Using \(\sum_c y_{ic}=1\) (one-hot):

\[ J = -\sum_i\sum_c y_{ic}\,z_{ic}^o + \sum_i\log\sum_{c'}e^{z_{ic'}^o} \]

Step 2 — Differentiate¶

\[ \frac{\partial J}{\partial z_{ic}^o} = -y_{ic} + \frac{e^{z_{ic}^o}}{\sum_{c'}e^{z_{ic'}^o}} = \hat{y}_{ic} - y_{ic} \]

Matrix Form¶

\[ \frac{\partial J}{\partial \mathbf{Z}^o} = \hat{\mathbf{Y}} - \mathbf{Y} \]

This is the same "prediction minus target" residual that appears in binary logistic regression — the softmax + cross-entropy combination produces a clean gradient regardless of the number of classes.
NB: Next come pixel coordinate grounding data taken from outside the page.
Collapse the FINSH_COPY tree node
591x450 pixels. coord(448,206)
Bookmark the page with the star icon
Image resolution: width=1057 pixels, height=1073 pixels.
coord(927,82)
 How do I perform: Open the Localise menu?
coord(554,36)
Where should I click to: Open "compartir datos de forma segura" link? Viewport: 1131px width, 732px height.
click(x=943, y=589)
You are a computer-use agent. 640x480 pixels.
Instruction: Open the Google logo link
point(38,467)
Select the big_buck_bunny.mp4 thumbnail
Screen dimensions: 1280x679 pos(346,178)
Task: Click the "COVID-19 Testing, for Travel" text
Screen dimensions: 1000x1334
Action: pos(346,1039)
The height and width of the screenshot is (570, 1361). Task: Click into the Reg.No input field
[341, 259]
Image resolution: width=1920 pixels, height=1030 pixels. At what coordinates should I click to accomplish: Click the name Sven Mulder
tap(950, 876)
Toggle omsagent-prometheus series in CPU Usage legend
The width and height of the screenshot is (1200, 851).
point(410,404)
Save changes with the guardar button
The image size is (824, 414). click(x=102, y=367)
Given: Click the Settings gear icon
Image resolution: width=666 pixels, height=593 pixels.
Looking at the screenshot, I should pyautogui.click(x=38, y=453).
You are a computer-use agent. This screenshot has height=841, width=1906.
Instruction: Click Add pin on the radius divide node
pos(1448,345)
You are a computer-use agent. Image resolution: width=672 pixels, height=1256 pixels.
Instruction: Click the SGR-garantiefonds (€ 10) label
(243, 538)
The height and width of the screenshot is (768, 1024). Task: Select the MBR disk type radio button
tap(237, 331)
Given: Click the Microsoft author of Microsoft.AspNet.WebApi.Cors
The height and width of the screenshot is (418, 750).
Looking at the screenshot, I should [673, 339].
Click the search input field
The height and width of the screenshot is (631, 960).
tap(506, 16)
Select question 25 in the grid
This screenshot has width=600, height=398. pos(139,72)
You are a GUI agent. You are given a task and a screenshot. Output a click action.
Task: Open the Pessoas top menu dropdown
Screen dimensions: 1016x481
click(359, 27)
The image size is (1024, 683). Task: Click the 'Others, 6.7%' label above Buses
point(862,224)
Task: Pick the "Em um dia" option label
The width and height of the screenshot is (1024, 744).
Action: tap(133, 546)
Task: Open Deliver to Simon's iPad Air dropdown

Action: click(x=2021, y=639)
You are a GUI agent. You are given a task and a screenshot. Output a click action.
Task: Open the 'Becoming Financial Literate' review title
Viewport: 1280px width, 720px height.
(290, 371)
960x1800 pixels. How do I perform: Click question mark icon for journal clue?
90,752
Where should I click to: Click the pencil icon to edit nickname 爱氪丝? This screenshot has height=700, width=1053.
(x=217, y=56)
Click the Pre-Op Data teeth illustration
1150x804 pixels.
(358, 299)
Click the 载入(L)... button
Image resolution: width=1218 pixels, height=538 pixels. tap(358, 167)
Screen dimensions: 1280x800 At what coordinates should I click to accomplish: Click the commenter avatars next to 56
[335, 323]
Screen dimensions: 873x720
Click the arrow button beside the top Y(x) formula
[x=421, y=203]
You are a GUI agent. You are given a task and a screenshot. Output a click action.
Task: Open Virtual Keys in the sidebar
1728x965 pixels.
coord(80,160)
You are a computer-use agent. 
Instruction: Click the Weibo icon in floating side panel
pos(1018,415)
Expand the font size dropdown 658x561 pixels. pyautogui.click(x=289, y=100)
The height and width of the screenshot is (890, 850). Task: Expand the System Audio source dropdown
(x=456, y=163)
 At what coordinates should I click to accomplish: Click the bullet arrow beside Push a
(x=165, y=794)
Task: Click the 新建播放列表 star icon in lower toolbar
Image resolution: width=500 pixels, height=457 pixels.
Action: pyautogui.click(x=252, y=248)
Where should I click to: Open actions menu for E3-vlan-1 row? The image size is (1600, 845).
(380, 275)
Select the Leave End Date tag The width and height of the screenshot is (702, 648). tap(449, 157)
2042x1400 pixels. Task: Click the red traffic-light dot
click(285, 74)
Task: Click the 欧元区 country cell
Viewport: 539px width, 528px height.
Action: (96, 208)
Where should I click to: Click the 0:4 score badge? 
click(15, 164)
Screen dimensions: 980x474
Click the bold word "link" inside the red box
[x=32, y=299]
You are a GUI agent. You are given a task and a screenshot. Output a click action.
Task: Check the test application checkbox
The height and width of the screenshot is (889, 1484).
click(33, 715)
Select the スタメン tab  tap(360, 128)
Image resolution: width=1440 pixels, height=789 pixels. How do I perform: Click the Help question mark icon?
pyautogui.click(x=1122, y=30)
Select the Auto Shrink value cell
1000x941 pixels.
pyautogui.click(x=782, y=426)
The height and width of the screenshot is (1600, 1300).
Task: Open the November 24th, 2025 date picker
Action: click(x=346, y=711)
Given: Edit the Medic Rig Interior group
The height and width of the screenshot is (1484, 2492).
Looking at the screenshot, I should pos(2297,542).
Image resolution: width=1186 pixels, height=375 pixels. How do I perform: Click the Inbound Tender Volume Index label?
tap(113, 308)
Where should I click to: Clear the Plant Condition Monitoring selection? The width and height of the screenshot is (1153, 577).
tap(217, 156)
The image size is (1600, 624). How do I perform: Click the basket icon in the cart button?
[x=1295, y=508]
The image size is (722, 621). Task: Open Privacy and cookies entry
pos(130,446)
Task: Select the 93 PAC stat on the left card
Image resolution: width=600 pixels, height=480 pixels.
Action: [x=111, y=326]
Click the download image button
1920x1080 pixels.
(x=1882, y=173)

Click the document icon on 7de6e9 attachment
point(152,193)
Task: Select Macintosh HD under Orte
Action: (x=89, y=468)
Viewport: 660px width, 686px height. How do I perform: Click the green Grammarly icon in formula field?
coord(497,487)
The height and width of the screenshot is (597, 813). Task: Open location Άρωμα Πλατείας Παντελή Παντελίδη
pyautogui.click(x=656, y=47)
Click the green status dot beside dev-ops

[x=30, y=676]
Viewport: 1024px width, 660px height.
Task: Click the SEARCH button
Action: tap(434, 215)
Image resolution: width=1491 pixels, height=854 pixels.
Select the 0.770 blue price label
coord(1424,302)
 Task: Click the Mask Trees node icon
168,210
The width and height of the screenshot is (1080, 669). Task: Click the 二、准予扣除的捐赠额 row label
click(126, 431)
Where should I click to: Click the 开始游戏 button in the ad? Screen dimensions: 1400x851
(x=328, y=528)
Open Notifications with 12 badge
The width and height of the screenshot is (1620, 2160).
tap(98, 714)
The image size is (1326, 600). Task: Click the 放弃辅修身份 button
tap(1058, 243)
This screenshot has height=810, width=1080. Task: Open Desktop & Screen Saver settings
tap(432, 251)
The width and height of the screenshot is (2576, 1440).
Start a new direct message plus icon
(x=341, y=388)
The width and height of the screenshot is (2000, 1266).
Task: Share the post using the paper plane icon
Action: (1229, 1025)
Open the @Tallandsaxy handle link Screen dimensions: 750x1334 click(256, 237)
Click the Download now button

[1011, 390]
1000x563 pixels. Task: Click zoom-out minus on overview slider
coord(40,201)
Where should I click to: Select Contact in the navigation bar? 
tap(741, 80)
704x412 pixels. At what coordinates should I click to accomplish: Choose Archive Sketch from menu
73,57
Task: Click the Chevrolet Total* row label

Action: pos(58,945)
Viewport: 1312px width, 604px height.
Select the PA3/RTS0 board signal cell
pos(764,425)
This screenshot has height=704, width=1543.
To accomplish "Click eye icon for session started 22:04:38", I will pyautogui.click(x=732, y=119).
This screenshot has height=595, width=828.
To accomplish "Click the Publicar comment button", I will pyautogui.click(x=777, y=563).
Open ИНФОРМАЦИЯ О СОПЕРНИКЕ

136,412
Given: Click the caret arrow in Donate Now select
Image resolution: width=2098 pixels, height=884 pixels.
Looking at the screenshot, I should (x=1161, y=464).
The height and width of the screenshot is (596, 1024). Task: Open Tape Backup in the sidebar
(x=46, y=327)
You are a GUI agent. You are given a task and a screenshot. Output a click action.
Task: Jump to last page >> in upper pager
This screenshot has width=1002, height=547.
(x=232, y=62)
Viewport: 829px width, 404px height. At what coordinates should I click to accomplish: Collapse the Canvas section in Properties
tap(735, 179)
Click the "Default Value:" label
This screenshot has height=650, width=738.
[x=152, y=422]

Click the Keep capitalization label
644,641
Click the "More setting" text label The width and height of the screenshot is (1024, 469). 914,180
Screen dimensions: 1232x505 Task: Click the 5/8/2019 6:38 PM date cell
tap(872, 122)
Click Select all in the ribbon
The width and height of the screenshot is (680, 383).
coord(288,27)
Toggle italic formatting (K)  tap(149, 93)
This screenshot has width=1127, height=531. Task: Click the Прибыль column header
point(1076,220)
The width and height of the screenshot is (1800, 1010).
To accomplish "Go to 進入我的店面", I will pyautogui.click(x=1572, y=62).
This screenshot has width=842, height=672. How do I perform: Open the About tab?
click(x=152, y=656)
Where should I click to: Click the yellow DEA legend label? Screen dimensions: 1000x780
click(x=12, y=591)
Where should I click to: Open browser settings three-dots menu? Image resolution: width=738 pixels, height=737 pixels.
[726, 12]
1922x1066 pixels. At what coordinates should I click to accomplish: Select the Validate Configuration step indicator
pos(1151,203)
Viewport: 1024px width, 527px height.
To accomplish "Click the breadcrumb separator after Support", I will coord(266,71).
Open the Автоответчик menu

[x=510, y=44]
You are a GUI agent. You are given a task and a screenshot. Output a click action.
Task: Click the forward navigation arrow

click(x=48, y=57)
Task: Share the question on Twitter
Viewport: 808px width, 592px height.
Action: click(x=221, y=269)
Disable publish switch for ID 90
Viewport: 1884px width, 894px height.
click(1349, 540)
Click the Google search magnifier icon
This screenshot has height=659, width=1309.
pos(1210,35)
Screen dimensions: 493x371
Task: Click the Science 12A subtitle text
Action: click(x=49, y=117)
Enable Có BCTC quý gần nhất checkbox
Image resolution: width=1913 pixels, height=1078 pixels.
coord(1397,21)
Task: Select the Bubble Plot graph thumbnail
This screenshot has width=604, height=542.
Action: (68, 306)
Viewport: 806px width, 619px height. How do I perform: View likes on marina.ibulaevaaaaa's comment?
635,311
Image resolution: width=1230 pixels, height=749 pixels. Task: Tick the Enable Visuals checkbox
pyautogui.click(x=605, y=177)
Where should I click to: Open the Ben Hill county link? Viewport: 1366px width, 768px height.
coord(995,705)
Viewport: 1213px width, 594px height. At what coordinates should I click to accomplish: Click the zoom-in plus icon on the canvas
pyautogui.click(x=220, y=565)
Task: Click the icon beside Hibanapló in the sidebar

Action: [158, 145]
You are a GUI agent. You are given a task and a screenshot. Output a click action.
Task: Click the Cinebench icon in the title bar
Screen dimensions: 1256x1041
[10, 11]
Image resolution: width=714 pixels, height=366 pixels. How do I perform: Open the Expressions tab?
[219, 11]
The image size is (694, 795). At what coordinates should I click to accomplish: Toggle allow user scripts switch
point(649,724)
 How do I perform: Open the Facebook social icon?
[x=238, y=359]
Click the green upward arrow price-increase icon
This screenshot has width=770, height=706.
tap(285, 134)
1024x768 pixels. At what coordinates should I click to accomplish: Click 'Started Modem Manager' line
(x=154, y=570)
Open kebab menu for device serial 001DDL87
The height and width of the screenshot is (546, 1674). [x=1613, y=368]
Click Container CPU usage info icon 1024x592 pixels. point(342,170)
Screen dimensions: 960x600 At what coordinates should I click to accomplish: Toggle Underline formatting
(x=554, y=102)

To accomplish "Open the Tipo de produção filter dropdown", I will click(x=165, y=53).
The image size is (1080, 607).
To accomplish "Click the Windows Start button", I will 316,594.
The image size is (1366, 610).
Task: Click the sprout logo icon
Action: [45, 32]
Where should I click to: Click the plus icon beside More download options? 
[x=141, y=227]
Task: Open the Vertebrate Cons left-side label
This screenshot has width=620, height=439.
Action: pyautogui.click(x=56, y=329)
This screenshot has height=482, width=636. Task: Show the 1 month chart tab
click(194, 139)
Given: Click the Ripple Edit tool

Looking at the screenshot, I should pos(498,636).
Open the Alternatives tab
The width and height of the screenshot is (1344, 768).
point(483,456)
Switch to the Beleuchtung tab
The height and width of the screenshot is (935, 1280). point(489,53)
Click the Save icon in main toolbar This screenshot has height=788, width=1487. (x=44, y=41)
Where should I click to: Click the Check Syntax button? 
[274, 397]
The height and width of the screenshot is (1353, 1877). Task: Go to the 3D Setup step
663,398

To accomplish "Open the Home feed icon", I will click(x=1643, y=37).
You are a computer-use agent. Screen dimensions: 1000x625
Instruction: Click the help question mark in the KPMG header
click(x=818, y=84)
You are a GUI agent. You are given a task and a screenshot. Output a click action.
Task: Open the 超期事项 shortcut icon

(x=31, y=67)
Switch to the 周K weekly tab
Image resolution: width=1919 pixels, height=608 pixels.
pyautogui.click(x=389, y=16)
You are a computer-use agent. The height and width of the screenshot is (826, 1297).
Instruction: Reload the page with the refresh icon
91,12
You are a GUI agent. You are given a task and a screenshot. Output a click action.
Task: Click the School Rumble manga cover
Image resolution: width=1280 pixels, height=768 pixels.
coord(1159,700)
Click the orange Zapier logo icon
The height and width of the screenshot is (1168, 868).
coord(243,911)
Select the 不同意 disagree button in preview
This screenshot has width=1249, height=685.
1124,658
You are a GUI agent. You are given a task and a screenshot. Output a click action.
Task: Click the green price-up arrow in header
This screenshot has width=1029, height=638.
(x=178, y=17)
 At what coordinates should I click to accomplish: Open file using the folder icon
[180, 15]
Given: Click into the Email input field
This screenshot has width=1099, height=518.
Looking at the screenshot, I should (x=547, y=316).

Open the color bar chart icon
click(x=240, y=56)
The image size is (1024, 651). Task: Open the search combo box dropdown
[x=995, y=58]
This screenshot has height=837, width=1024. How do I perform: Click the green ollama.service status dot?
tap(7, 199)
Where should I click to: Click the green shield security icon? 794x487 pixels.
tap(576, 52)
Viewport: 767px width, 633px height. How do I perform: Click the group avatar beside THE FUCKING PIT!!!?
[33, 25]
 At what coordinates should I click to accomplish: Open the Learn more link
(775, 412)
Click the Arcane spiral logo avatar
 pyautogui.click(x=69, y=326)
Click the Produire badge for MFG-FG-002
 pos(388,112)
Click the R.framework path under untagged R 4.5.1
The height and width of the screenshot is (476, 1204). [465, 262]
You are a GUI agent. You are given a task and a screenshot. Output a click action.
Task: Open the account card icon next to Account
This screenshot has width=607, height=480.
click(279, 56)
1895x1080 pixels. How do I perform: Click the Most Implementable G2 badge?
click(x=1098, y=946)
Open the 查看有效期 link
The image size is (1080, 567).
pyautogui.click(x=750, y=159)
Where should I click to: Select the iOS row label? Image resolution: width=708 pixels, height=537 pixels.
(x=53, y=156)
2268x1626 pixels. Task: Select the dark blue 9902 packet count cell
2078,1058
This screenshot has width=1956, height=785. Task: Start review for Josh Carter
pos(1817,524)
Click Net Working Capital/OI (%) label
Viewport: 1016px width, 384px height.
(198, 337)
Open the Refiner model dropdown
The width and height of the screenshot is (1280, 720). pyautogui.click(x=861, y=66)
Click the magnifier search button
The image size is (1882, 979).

Relationship to KL Divergence¶

The cross-entropy decomposes as

\[ H(\mathbf{y}_i,\hat{\mathbf{y}}_i) = H(\mathbf{y}_i) + D_{\mathrm{KL}}(\mathbf{y}_i\|\hat{\mathbf{y}}_i) \]

For one-hot labels \(H(\mathbf{y}_i)=0\), so minimizing cross-entropy is equivalent to minimizing the KL divergence between the true and predicted distributions.

Numerical Stability¶

In practice the loss is computed from logits \(\mathbf{z}\) directly using the log-sum-exp trick:

\[ \log\hat{y}_{ic} = z_{ic} - \log\sum_{c'}\exp(z_{ic'}) = z_{ic} - \Bigl(m_i + \log\sum_{c'}\exp(z_{ic'}-m_i)\Bigr) \]

where \(m_i=\max_c z_{ic}\). This avoids both overflow and loss of precision in the logarithm. PyTorch's nn.CrossEntropyLoss and TensorFlow's tf.nn.softmax_cross_entropy_with_logits implement this automatically.